Prajurit Ukraina Kecewa Pasal Demobilisasi Dihapus: Bertugas Sampai Perang Usai 'Ini Adalah Bencana'
Pasalnya, dalam UU yang baru disahkan parlemen pada pekan lalu tersebut tidak menyebutkan adanya klausul demobilisasi.
Editor: Hendra Gunawan
TRIBUNNEWS.COM -- Undang-Undang Mobilisasi Ukraina menjadi masalah baru. Bukan hanya bagi warga yang ketakutan dan menghindari wajib militer (wamil), namun juga jadi masalah untuk tentara yang mengikuti mobilisasi sebelumnya.
Pasalnya, dalam UU yang baru disahkan parlemen pada pekan lalu tersebut tidak menyebutkan adanya klausul demobilisasi.
Tak adanya pasal demobilisasi ini diartikan bahwa pasukan wajib militer ini diharuskan bertugas hingga perang dengan Rusia berakhir.
AFP mengabarkan bahwa seorang tentara Ukraina menganggap UU sebagai masa depan suram baginya.

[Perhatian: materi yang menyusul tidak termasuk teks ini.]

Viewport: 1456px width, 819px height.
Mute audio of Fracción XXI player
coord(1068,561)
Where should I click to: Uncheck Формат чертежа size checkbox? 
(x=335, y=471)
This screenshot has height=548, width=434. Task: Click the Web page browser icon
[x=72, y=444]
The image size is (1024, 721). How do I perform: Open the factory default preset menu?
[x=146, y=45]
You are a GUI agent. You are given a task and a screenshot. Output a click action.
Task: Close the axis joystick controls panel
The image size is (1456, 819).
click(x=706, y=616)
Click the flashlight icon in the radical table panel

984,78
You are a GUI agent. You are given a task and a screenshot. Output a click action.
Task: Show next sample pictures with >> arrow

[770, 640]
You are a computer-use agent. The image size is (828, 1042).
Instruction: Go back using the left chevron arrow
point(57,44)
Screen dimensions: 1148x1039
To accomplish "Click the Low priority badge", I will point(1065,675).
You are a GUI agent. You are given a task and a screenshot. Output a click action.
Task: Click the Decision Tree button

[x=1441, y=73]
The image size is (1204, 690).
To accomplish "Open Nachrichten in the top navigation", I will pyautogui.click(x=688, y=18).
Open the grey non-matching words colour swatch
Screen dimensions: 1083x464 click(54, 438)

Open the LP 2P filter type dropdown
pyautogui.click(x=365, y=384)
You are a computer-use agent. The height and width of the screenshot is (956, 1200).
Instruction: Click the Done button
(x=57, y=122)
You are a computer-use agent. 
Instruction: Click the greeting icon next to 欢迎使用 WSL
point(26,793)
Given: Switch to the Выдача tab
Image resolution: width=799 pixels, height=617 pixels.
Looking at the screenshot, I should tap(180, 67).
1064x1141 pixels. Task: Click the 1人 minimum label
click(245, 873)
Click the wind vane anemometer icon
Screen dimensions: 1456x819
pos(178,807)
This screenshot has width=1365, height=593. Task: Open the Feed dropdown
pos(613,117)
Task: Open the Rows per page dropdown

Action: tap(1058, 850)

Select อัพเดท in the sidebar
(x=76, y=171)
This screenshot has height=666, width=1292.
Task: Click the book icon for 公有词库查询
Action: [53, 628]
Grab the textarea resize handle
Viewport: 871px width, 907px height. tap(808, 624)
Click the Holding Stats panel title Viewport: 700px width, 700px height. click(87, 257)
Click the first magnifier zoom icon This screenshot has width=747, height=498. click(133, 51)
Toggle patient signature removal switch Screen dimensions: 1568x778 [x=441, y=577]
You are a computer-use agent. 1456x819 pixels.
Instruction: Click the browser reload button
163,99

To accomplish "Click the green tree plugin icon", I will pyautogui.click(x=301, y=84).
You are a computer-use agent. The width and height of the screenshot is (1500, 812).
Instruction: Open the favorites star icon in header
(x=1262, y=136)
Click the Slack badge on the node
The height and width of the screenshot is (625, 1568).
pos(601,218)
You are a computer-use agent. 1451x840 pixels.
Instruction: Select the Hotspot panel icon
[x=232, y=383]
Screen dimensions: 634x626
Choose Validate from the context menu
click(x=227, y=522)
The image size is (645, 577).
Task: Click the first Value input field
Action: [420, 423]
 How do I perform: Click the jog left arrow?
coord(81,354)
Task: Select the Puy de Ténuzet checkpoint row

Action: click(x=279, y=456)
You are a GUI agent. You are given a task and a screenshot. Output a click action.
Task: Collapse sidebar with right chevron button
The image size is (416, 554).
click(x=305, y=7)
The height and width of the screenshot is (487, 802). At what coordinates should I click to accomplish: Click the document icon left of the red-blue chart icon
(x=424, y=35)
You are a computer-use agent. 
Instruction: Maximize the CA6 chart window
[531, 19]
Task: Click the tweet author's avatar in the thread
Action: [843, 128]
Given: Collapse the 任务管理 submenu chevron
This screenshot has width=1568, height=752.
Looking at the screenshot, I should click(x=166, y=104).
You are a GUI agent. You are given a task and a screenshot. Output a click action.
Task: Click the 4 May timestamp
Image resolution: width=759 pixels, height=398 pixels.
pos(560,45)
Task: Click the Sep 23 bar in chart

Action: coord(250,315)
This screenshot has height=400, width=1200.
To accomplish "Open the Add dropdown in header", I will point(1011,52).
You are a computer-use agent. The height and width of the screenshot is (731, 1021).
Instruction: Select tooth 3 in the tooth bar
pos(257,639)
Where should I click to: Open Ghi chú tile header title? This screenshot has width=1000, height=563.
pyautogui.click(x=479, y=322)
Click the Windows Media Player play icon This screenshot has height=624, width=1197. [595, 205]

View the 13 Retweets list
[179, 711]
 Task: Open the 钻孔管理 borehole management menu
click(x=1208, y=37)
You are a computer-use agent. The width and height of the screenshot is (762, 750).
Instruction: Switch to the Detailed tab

Baca juga: Inggris Kapok Kirim Storm Shadow ke Ukraina, Moskow Ungkap Pembunuhnya
Anggota pasukan yang disebutkan namanya sebagai Alexander itu mengatakan bahwa UU baru sebagai bencana baginya.
“Ini adalah bencana,” kata prajurit 46 tahun yang bertugas pada artileri berusia 46 tahun di front Donetsk itu.
“Ketika seseorang mengetahui kapan dia akan dibebastugaskan, dia akan mempunyai sikap yang berbeda. Kalau dia seperti budak maka tidak akan membawa kebaikan,” imbuhnya.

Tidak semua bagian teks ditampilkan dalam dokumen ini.